Rank and organization: Private First Class, U.S. Army, Company B, 5th Battalion (Airmobile), 7th Cavalry, 1st Cavalry Division. Place and date: Republic of Vietnam, 1 December 1966. Entered service at: Seattle, Wash. Born: 27 April 1946, Venice, Italy. G.O. No.: 12, 3 April 1968. Citation: For conspicuous gallantry and intrepidity in action at the risk of his life and beyond the call of duty. Pfc. Albanese’s platoon, while advancing through densely covered terrain to establish a blocking position, received intense automatic weapons fire from close range. As other members maneuvered to assault the enemy position, Pfc. Albanese was ordered to provide security for the left flank of the platoon. Suddenly, the left flank received fire from enemy located in a well-concealed ditch. Realizing the imminent danger to his comrades from this fire, Pfc. Albanese fixed his bayonet and moved aggressively into the ditch. His action silenced the sniper fire, enabling the platoon to resume movement toward the main enemy position. As the platoon continued to advance, the sound of heavy firing emanated from the left flank from a pitched battle that ensued in the ditch which Pfc. Albanese had entered. The ditch was actually a well-organized complex of enemy defenses designed to bring devastating flanking fire on the forces attacking the main position. Pfc. Albanese, disregarding the danger to himself, advanced 100 meters along the trench and killed 6 of the snipers, who were armed with automatic weapons. Having exhausted his ammunition, Pfc. Albanese was mortally wounded when he engaged and killed 2 more enemy soldiers in fierce hand-to-hand combat. His unparalleled actions saved the lives of many members of his platoon who otherwise would have fallen to the sniper fire from the ditch, and enabled his platoon to successfully advance against an enemy force of overwhelming numerical superiority. Pfc. Albanese’s extraordinary heroism and supreme dedication to his comrades were commensurate with the finest traditions of the military service and remain a tribute to himself, his unit, and the U.S. Army.

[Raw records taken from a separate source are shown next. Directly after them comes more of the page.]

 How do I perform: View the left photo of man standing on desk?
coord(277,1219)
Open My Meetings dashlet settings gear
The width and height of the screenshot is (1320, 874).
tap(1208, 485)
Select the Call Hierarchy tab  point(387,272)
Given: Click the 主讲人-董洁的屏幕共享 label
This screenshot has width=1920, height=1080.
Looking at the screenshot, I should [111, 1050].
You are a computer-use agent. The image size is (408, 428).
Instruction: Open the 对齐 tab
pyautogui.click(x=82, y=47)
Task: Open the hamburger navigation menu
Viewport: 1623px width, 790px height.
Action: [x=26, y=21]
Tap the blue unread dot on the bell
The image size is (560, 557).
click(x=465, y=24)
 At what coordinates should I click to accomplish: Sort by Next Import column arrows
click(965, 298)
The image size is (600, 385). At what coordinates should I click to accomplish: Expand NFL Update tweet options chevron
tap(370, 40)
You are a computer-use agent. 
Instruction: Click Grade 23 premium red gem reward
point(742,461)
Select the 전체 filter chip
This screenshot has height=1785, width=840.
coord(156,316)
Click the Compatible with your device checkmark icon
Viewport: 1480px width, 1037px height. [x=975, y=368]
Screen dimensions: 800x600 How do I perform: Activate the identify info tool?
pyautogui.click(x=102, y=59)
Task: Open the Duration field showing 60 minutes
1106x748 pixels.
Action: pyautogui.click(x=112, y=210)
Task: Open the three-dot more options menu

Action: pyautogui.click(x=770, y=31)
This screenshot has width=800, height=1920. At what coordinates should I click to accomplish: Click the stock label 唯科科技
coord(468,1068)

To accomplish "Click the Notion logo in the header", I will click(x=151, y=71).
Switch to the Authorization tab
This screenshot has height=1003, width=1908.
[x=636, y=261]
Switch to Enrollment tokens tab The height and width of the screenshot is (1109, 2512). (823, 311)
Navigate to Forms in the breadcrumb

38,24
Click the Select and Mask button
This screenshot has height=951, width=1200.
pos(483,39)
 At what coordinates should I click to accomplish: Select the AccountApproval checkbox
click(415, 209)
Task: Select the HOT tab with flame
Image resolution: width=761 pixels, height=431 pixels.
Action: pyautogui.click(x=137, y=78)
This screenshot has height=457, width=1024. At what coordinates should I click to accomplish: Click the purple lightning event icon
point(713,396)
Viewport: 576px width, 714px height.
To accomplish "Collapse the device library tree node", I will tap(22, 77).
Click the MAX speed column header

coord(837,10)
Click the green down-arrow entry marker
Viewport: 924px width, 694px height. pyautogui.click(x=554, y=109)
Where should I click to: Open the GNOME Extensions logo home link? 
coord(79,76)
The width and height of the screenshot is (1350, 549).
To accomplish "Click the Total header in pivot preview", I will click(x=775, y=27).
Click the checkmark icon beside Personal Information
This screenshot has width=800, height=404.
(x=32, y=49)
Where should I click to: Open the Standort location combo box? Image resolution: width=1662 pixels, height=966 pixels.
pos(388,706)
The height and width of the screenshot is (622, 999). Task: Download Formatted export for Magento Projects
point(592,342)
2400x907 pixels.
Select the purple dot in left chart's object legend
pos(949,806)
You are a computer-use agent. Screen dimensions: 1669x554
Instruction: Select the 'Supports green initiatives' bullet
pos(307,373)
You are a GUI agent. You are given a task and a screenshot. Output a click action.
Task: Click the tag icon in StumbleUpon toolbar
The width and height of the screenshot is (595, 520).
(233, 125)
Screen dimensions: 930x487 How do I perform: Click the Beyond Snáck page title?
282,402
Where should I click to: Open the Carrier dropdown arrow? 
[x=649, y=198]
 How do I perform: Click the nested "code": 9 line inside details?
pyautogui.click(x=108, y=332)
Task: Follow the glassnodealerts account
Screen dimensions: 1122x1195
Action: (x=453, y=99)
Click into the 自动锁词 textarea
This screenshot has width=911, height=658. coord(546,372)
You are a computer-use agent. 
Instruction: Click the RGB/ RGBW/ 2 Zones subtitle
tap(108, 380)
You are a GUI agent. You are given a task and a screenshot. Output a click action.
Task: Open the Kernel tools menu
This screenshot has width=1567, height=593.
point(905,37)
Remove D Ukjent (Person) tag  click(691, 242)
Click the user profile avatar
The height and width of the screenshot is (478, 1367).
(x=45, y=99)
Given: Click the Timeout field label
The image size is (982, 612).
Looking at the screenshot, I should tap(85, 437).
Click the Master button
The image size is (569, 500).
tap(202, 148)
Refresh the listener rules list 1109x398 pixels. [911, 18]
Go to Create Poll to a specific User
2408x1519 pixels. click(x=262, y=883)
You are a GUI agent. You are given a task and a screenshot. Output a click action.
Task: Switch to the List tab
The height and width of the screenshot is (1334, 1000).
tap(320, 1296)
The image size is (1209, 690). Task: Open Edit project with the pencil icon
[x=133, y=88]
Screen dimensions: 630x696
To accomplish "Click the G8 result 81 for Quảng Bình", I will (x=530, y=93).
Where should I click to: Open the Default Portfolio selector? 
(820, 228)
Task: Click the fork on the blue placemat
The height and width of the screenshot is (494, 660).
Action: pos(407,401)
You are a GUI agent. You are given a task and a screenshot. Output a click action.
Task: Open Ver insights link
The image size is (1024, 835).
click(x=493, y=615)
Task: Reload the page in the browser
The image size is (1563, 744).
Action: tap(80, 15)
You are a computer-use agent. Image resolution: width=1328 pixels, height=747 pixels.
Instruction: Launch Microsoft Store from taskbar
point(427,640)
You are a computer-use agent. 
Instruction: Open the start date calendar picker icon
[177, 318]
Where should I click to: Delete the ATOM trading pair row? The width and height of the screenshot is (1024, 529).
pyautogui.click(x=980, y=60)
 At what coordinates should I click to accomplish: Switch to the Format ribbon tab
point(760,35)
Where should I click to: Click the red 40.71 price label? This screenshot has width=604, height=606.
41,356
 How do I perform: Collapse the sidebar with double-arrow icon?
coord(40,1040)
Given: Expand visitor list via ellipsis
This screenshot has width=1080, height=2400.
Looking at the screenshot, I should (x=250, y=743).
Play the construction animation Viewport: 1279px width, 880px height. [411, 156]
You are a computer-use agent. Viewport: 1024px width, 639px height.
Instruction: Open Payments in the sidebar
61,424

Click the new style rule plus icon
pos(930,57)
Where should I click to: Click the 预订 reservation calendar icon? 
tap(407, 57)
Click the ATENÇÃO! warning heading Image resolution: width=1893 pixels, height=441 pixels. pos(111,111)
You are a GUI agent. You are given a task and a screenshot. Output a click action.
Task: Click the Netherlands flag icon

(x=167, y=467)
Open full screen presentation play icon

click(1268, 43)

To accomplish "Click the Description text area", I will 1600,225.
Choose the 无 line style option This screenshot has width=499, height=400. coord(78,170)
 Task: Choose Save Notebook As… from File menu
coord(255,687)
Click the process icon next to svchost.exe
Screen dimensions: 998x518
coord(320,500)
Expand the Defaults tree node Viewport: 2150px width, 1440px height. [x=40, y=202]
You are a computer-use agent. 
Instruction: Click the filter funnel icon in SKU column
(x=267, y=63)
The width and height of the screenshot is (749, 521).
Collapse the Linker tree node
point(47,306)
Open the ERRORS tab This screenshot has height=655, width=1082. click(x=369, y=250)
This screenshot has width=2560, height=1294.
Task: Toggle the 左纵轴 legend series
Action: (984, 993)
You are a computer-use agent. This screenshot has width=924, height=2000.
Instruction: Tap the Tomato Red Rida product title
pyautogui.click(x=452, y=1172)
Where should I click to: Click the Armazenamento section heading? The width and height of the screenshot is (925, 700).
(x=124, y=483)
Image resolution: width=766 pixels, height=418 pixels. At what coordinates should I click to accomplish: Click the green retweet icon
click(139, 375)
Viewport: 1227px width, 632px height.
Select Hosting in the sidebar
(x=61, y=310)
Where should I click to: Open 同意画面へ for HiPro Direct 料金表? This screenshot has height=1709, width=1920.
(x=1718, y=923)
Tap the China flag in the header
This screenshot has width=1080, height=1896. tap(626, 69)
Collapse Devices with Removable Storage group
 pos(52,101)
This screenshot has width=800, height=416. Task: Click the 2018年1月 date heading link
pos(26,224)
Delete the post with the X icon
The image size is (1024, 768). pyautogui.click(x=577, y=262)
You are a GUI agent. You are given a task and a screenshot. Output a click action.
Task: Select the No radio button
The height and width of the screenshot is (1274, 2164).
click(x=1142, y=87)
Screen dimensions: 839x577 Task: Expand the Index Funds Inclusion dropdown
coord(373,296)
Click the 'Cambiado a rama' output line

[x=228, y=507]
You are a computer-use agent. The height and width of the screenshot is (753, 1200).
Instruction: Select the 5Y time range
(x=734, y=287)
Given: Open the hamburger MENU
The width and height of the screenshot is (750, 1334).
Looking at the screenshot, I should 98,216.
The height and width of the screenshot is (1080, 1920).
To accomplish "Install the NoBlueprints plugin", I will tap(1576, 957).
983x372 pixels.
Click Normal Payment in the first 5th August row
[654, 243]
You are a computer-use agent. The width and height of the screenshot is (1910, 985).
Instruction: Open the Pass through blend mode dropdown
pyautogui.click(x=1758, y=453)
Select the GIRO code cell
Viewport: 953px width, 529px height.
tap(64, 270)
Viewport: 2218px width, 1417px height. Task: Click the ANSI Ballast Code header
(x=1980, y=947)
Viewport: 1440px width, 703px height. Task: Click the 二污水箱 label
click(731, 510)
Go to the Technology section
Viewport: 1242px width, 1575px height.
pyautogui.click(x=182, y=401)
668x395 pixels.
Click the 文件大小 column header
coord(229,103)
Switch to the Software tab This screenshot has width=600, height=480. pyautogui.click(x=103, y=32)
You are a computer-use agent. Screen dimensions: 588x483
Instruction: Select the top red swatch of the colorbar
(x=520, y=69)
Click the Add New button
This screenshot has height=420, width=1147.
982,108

I want to thank you for this link. Many of us who live in “Freedom” do not realize that “Freedom” comes at a very high price.
I Pray for all of our Viet Nam veterans who paid the ultimate price!

If ever you have a chance please tell his parents hello and that even though I never met Lewis… I still pray for him and for all of my fellow Viet Nam veterans who made the ultimate sacrifice.

Here are some pictures of Lewis as his high school friend.


Here is a nice link with an actual picture of his gravesite.


Thank you for the above links. It was my turn to tear up.
This man was an inspiration all my life and because of him I joined the C.A.F. Canadian Airborne Regiment 3 Commando '82 to '88. I will pass your message to my mom who will hopefully relay it to the younger generation. If I recall right I think the parent’s have passed on.